Figure 4.

mGluRs regulate FMRP and Fmr1 mRNA localization in dendrites. A, B, E, DHPG stimulation (5 min) resulted in increased FMRP levels in dendrites. C, KCl stimulation (10 min) also increased FMRP levels (p < 0.05) in dendrites. This response was entirely inhibited by an mGluR antagonist, MCPG, but not by the AMPAR antagonist, CNQX. D, Bath application of mGluR5 antagonist MPEP blocked (p < 0.05) the KCl-regulated increase of FMRP in dendrites whereas mGluR1 antagonist LY-367385 did not. Bars indicate percentage difference of control compared with KCl application (KCl), MPEP compared with MPEP plus KCl (MPEP), and LY compared with LY plus KCl (LY).
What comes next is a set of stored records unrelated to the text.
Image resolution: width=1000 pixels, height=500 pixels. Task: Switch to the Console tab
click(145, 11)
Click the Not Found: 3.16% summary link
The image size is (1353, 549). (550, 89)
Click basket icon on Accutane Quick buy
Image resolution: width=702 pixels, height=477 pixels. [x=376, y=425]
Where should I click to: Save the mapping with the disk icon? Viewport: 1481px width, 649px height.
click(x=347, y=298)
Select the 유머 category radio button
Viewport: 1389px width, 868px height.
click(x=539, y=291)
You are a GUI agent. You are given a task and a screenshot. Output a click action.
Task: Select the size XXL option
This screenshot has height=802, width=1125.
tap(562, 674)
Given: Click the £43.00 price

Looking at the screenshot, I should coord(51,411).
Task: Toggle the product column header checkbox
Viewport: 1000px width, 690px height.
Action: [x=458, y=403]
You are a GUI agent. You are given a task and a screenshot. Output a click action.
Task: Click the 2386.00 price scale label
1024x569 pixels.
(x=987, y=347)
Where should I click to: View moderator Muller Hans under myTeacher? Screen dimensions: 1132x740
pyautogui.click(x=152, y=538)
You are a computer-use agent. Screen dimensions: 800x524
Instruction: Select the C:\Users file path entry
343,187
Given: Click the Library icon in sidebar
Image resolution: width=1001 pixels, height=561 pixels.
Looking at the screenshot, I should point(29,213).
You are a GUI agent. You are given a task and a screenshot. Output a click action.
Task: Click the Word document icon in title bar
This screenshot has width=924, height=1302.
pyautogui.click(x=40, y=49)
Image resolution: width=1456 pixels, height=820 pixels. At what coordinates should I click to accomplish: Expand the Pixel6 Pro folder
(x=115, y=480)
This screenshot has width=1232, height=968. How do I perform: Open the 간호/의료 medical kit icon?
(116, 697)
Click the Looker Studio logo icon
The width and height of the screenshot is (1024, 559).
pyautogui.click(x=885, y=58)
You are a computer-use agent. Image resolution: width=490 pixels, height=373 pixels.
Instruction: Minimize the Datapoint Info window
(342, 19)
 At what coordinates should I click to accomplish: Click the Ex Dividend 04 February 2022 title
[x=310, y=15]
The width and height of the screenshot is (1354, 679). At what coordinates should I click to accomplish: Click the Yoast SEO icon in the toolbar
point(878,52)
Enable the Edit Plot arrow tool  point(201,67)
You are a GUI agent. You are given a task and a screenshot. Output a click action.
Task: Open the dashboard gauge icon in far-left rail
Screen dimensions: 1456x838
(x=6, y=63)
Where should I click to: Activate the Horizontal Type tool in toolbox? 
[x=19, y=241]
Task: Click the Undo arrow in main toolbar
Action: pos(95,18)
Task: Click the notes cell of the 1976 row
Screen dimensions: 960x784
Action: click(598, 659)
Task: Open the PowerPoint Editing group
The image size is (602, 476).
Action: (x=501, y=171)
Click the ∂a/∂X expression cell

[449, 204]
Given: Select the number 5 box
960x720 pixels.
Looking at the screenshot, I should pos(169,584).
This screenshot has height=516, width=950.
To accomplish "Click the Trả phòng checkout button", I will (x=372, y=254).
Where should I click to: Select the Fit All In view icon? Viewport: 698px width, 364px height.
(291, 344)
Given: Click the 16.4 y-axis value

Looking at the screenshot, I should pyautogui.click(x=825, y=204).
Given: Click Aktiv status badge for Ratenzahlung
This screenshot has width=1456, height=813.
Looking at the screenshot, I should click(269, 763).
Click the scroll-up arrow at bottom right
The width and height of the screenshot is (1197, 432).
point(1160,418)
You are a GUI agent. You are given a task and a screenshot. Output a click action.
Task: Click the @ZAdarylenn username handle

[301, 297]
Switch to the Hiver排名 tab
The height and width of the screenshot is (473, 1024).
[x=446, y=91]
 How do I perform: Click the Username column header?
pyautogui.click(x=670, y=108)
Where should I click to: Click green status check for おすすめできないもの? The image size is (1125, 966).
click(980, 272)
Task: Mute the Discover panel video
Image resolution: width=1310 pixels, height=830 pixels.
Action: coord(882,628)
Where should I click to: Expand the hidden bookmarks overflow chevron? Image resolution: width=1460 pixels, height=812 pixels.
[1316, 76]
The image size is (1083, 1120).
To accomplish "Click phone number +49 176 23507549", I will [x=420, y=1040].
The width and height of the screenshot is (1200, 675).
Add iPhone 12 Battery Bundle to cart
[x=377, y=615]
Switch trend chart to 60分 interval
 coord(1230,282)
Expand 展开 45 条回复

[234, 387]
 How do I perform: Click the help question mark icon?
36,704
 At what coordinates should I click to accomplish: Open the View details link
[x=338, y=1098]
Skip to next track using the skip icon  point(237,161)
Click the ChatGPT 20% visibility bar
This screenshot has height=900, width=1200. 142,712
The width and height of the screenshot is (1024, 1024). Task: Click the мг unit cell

E, Treatment of neurons with the group I mGluR agonist DHPG resulted in increased dendritic FMRP levels (p < 0.05), a response not observed with AMPA. F, Blockade of the mGluR pathway through either PKC inactivation (RO-32) or chelating internal calcium (BAPTA-AM) abolished the dendritic localization of FMRP in response to mGluR activation. G, Fmr1 mRNA also demonstrated mGluR-dependent dendritic trafficking. DHPG activation of mGluR receptors localized the mRNA in dendrites (p < 0.05). H, Blockade of the mGluR pathway, as in F, also prevented Fmr1 mRNA localization. Histograms depict mean FMRP or Fmr1 mRNA IF intensity in response to various stimuli or the percentage difference in immunofluorescence intensity of an antagonist before and after stimulus. Unstimulated cultures in each histogram are labeled “C.” All culture conditions contain antagonists APV and CNQX, except where testing AMPA or NMDA. Scale bar, 10 μm.